# Extracted records:
- - - - -
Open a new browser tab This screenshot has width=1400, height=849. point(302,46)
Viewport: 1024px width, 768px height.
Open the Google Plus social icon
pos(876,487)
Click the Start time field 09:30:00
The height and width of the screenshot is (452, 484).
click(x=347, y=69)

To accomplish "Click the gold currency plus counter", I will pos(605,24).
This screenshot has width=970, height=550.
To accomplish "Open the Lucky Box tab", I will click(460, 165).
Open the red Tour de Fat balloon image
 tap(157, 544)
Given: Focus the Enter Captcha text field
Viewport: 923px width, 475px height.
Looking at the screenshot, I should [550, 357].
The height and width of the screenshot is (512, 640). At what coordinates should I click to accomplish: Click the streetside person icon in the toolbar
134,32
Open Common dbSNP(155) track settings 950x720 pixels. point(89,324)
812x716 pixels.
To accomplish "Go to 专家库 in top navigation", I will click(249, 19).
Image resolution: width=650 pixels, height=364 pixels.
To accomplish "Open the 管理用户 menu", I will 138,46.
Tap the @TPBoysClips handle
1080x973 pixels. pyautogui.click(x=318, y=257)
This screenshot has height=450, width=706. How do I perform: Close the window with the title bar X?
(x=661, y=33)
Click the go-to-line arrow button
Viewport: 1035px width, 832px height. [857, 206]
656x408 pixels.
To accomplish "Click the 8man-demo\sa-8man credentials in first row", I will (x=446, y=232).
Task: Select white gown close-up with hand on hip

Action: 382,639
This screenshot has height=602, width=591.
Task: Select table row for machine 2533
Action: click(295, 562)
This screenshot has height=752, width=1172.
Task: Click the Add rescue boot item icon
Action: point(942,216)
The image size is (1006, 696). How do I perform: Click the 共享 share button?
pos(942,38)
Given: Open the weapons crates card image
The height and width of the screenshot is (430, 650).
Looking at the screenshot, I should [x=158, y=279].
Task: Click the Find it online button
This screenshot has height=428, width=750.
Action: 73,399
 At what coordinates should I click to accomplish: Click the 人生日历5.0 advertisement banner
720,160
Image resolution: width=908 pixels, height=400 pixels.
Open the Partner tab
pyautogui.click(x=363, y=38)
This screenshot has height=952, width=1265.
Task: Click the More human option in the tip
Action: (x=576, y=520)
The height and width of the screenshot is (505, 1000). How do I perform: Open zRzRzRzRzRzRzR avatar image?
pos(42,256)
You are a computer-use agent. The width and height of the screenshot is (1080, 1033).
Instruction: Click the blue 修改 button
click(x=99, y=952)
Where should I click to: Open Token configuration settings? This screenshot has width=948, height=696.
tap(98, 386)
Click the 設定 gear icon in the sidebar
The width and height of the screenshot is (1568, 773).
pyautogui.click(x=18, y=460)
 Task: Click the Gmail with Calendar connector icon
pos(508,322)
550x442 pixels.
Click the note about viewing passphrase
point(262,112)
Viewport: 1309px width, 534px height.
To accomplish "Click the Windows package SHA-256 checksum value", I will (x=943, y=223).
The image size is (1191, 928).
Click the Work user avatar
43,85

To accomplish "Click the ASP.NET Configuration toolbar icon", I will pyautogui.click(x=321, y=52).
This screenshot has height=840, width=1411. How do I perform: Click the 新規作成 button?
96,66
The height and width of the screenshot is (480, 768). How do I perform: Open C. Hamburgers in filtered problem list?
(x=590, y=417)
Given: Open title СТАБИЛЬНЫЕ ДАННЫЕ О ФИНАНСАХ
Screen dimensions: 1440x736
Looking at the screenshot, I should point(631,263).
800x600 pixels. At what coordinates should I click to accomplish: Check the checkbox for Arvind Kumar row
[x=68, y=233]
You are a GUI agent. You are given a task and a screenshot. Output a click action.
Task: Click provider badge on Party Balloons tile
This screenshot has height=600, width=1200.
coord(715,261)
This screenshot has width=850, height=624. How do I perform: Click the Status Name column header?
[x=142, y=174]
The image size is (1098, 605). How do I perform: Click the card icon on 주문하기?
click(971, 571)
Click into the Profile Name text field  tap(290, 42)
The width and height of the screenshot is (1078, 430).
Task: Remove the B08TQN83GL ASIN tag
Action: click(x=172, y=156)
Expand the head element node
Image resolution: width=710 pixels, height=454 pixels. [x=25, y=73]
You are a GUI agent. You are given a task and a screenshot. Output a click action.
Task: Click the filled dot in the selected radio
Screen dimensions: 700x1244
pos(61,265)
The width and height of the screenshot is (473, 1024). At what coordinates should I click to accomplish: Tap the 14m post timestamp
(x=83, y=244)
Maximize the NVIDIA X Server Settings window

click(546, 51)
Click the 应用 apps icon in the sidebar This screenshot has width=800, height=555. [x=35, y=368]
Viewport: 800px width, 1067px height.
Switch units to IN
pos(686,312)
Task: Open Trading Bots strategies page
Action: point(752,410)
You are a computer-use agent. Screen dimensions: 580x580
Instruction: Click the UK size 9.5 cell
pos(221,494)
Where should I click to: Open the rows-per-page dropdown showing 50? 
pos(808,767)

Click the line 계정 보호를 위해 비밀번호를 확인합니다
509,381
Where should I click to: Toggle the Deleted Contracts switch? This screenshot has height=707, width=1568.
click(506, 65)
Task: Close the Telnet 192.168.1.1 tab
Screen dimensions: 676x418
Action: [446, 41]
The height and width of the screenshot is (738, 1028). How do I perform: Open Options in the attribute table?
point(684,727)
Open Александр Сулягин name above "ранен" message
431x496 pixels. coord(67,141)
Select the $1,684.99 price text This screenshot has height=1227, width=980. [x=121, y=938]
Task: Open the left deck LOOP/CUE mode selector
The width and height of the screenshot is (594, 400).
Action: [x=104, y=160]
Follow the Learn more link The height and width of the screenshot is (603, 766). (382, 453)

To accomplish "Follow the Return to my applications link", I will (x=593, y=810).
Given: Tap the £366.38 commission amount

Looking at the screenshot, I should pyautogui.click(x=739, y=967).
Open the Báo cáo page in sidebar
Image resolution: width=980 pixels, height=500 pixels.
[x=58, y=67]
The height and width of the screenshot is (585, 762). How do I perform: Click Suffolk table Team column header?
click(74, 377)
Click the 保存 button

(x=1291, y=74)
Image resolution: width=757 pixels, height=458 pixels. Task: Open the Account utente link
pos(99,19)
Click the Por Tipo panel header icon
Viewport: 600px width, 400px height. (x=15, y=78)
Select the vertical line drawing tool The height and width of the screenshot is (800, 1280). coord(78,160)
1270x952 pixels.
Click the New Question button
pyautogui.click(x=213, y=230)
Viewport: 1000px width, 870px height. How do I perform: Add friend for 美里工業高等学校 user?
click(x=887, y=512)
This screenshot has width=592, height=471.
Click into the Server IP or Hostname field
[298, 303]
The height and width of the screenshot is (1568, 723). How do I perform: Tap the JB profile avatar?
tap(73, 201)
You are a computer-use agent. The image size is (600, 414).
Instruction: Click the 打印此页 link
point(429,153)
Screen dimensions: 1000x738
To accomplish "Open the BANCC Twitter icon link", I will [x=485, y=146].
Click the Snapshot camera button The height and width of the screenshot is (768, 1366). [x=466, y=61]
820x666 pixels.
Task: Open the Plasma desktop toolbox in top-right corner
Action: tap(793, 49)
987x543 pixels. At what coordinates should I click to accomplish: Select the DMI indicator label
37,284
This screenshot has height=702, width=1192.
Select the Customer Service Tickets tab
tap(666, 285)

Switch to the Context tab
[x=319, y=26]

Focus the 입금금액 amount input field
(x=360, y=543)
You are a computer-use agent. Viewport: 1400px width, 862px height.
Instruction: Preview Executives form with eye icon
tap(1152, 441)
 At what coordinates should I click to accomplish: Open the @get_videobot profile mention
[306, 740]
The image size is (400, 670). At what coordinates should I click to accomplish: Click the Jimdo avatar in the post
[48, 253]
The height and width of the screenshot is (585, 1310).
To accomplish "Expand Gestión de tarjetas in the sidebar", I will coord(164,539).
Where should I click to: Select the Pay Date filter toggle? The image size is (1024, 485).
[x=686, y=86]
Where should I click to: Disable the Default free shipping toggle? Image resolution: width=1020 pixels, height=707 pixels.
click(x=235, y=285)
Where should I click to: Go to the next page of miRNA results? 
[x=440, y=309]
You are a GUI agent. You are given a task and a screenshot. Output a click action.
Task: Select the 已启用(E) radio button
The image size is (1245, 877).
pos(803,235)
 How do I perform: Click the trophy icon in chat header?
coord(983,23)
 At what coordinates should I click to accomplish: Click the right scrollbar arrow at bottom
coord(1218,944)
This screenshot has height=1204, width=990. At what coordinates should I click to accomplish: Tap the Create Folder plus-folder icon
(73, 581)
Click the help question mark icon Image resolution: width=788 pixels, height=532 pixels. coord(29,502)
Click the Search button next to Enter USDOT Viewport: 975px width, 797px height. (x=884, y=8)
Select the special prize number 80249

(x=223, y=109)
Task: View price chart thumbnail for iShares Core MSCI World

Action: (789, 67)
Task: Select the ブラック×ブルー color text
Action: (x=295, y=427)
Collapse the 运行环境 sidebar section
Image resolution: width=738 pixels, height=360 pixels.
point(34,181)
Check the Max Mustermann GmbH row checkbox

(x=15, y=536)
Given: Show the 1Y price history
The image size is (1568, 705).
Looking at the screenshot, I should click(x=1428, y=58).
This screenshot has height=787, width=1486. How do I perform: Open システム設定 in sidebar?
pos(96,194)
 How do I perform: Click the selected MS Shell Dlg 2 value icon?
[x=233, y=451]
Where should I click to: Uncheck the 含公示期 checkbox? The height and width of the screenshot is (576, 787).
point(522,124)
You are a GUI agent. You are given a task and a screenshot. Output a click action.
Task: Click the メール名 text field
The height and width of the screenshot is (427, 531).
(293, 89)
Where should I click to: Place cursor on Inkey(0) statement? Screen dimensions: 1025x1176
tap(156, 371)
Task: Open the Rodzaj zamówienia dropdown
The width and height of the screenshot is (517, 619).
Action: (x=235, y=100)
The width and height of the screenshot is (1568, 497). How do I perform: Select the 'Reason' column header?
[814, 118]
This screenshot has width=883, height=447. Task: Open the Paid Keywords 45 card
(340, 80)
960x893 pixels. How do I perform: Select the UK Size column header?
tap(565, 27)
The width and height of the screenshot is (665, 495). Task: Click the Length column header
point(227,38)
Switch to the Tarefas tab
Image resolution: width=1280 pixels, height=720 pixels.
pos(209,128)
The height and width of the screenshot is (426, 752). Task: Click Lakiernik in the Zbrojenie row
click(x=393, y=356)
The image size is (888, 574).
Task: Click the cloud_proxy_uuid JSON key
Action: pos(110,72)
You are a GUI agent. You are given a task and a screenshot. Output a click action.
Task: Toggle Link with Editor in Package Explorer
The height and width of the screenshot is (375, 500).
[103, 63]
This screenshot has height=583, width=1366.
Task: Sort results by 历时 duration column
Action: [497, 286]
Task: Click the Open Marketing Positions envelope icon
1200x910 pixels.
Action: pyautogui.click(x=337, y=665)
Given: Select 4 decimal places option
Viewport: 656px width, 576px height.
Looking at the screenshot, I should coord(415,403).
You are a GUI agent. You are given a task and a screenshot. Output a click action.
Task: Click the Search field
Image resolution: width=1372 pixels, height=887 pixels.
- - - - -
From the data above, pick out each line containing "Enter" and copy it.

Given: Focus the Enter Captcha text field
Click the Search button next to Enter USDOT Viewport: 975px width, 797px height. (x=884, y=8)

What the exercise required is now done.